[Screenshot grounding data]
■ ■ ■ ■

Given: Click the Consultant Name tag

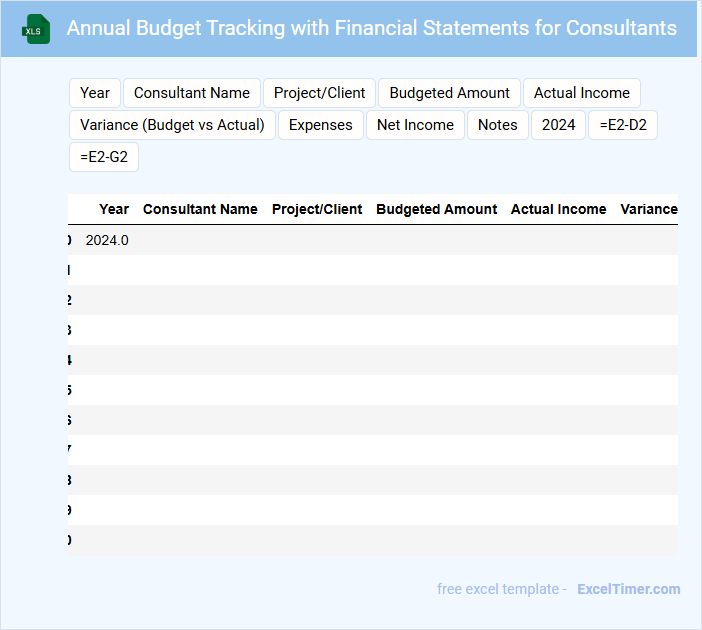Looking at the screenshot, I should tap(192, 93).
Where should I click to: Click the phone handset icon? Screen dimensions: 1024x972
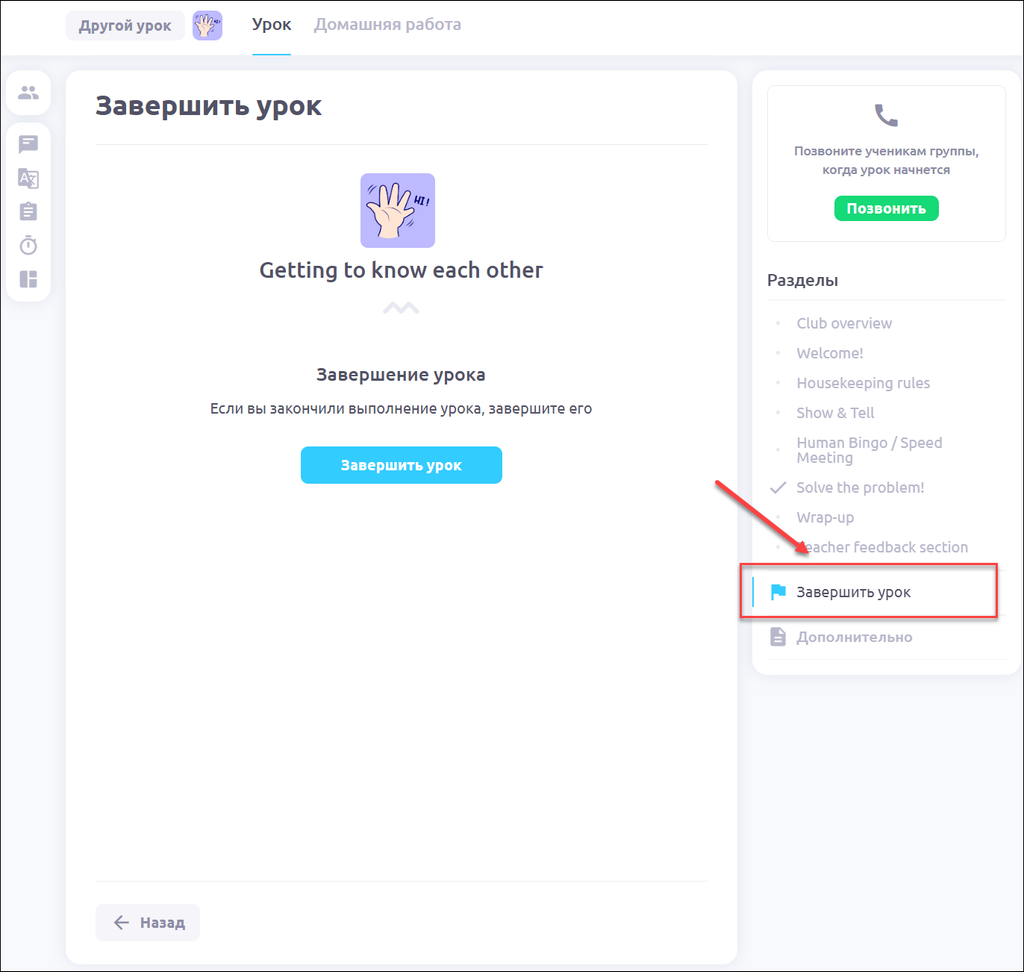886,116
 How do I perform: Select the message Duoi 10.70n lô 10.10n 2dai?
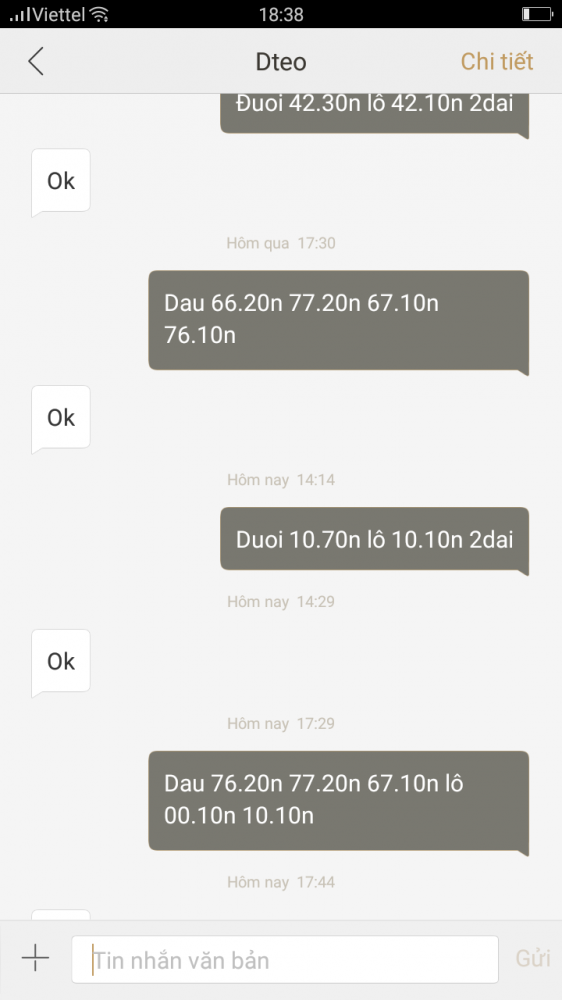[374, 539]
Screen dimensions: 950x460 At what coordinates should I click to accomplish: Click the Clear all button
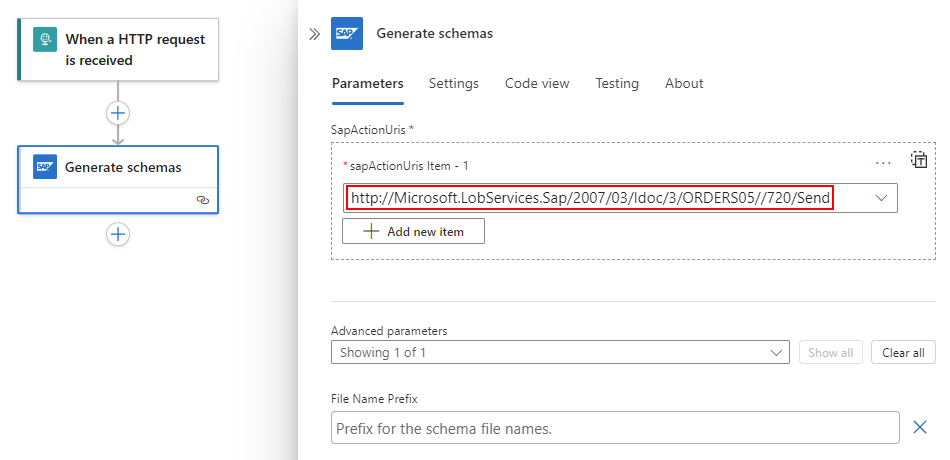(x=903, y=352)
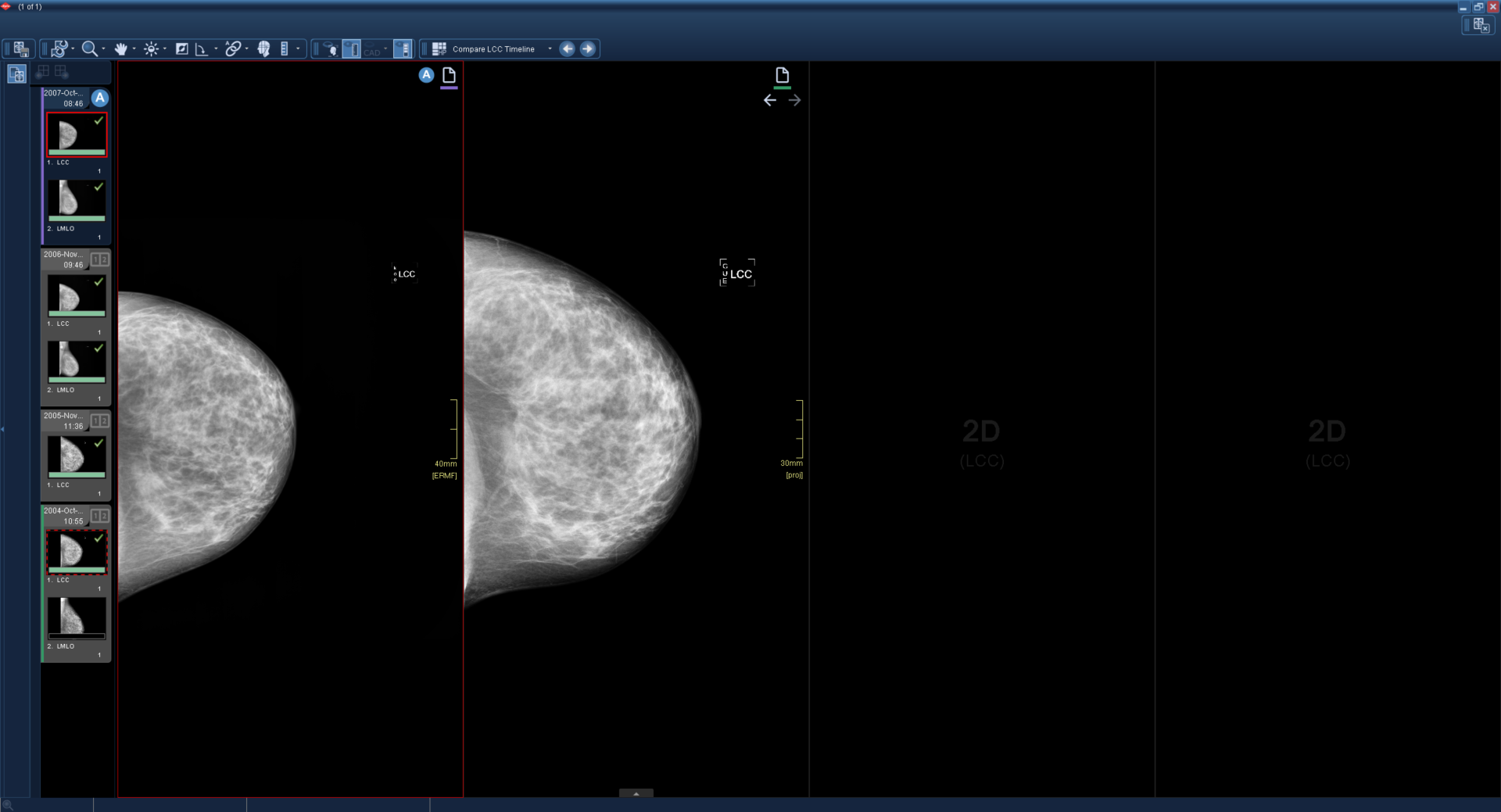This screenshot has width=1501, height=812.
Task: Select the magnifier zoom tool
Action: click(89, 49)
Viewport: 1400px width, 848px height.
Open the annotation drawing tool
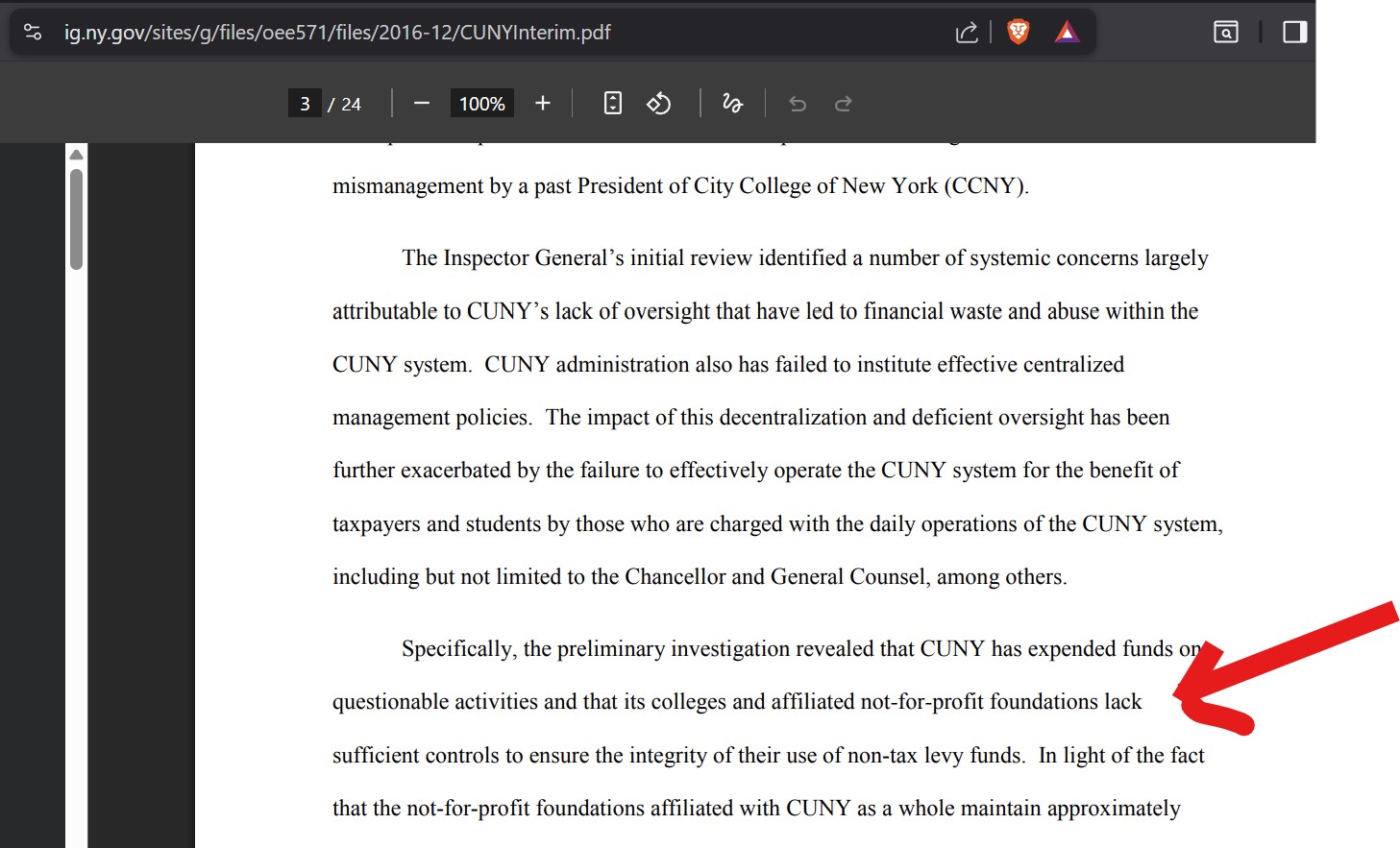tap(732, 103)
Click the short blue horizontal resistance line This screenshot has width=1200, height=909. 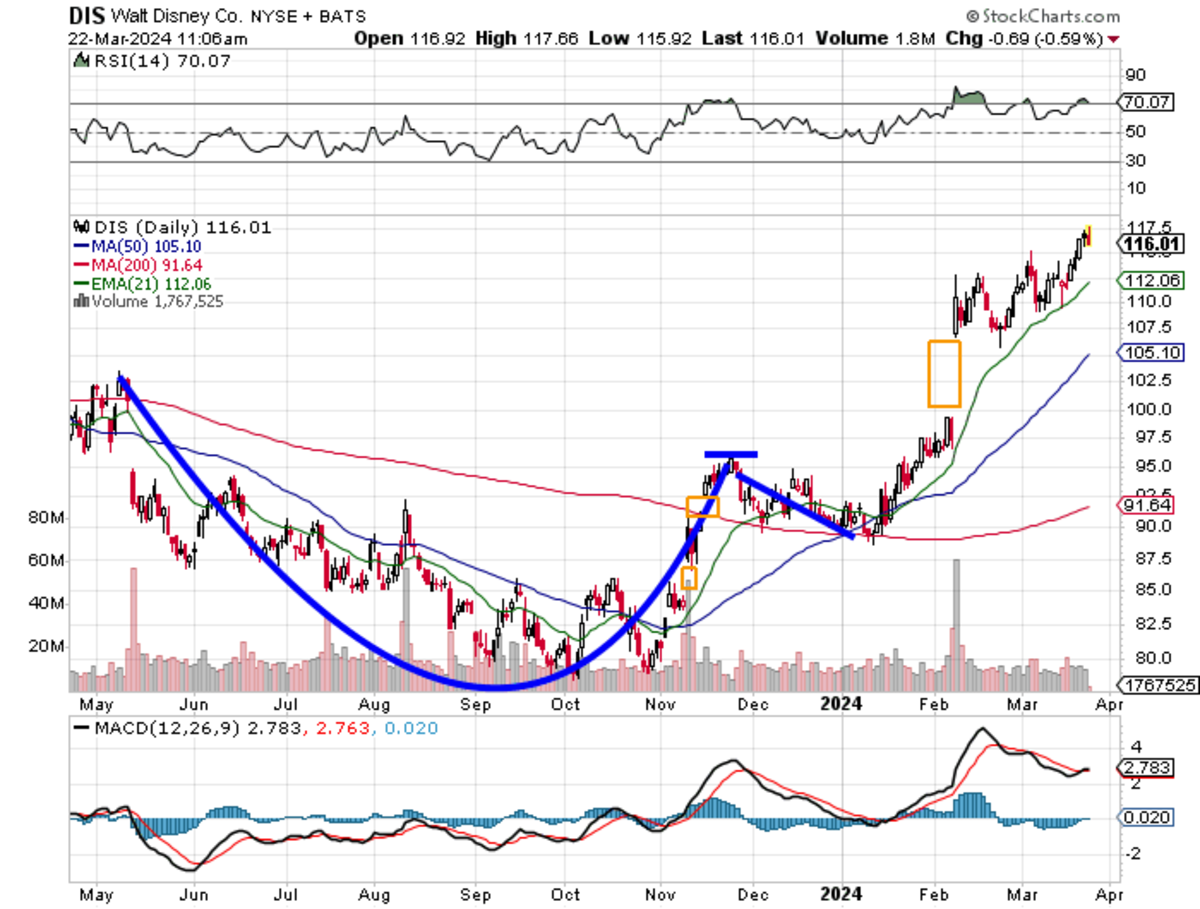(730, 455)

■ ■ ■ ■

→ **Aim of the exercise**
From the first line above to the line containing "Viewport: 1400px width, 848px height.", repeat each line exactly. Pictures stay out.

→ **Answer to this task**
Given: Click the Consultant Name tag

Looking at the screenshot, I should tap(192, 93).
Where should I click to: Click the phone handset icon? Screen dimensions: 1024x972
886,116
 How do I perform: Select the message Duoi 10.70n lô 10.10n 2dai?
[374, 539]
Screen dimensions: 950x460 At what coordinates should I click to accomplish: Click the Clear all button
(x=903, y=352)
This screenshot has width=1501, height=812.
Task: Select the magnifier zoom tool
Action: click(89, 49)
Viewport: 1400px width, 848px height.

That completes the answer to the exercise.